_INSTRUCTIONS FOR THE TASK_
Reproduce the lines of the listing below from the line with "Select the Shipped status card" through the end of the listing, both ends included. Omit the pictures from your copy.

----

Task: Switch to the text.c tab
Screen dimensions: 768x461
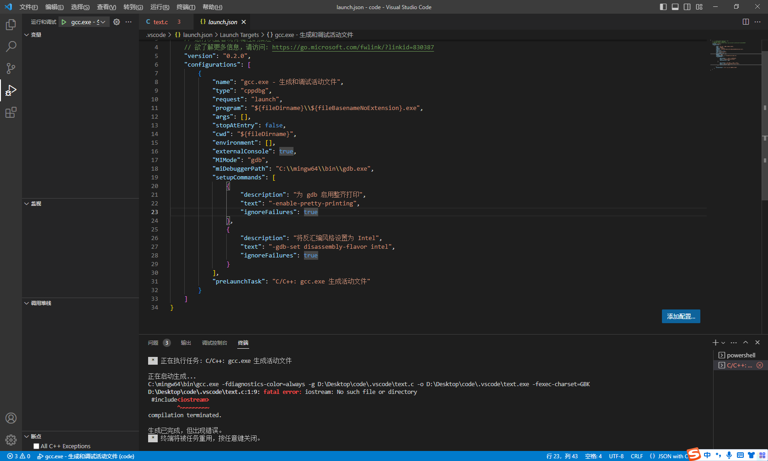Action: point(160,21)
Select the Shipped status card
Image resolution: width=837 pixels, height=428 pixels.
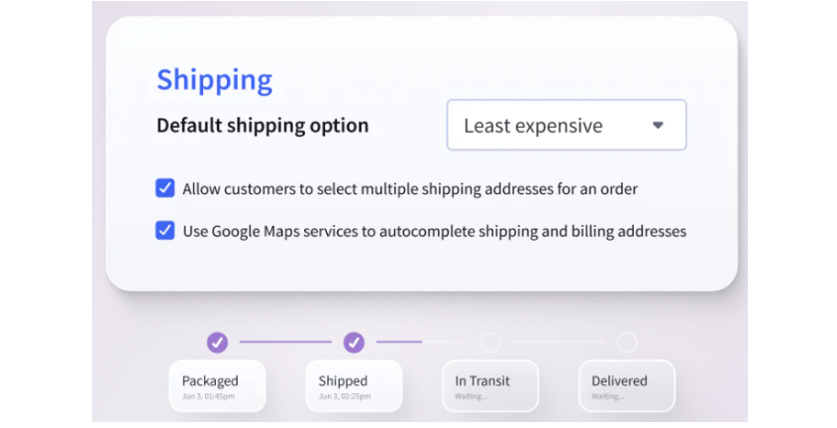354,385
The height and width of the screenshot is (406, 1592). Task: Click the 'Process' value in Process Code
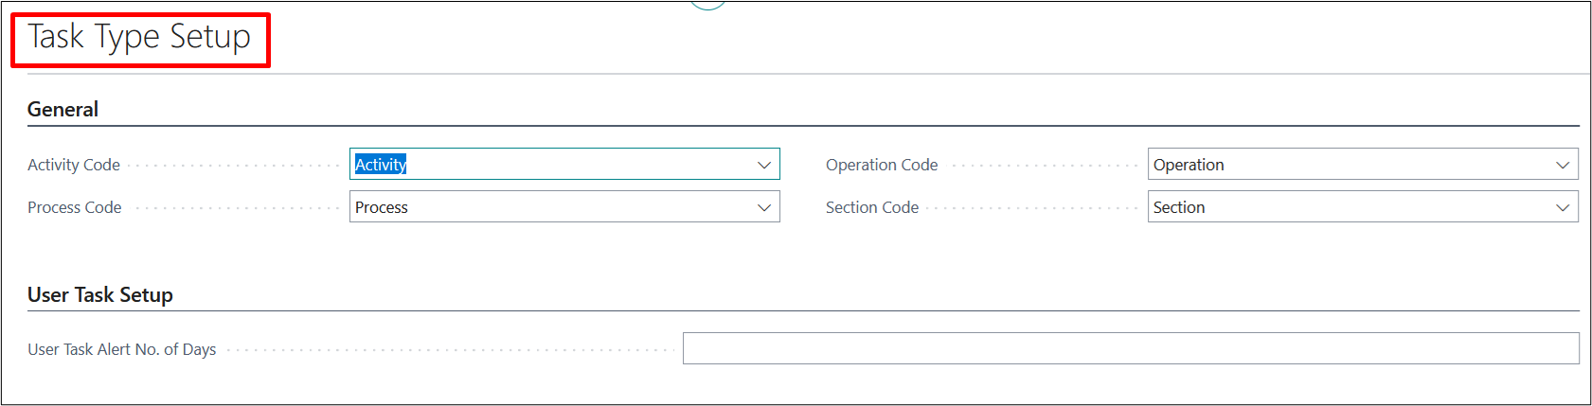(x=382, y=207)
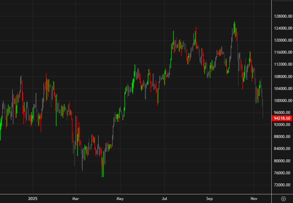Click the 116000.00 price axis label
293x203 pixels.
[x=282, y=52]
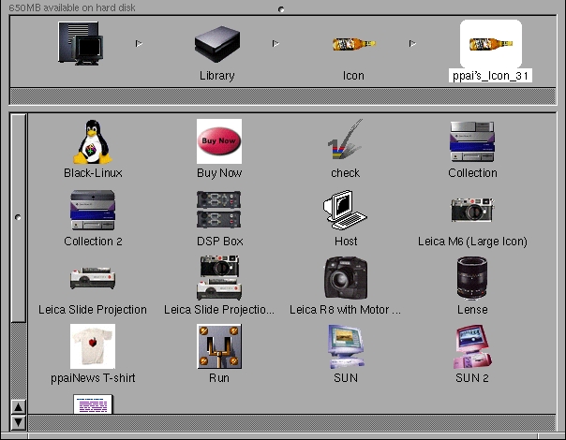
Task: Open Leica M6 (Large Icon) camera
Action: [472, 211]
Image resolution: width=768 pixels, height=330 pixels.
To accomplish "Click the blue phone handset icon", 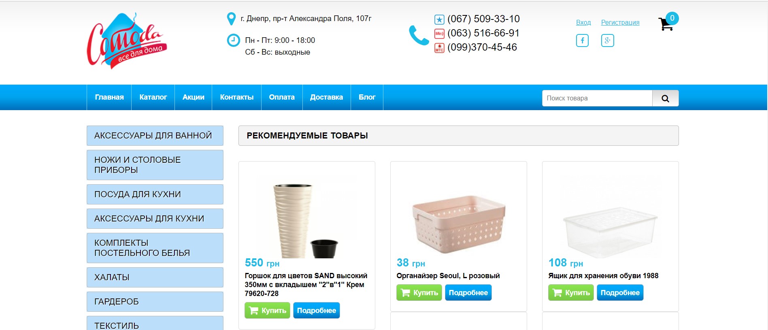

----

_RESPONSE_
Select the Shipped status card
Image resolution: width=837 pixels, height=428 pixels.
354,385
The height and width of the screenshot is (406, 1592). Task: Click the 'Process' value in Process Code
(x=382, y=207)
Click the 116000.00 price axis label
293x203 pixels.
[x=282, y=52]
Task: Open Leica M6 (Large Icon) camera
Action: [472, 211]
Image resolution: width=768 pixels, height=330 pixels.
To accomplish "Click the blue phone handset icon", 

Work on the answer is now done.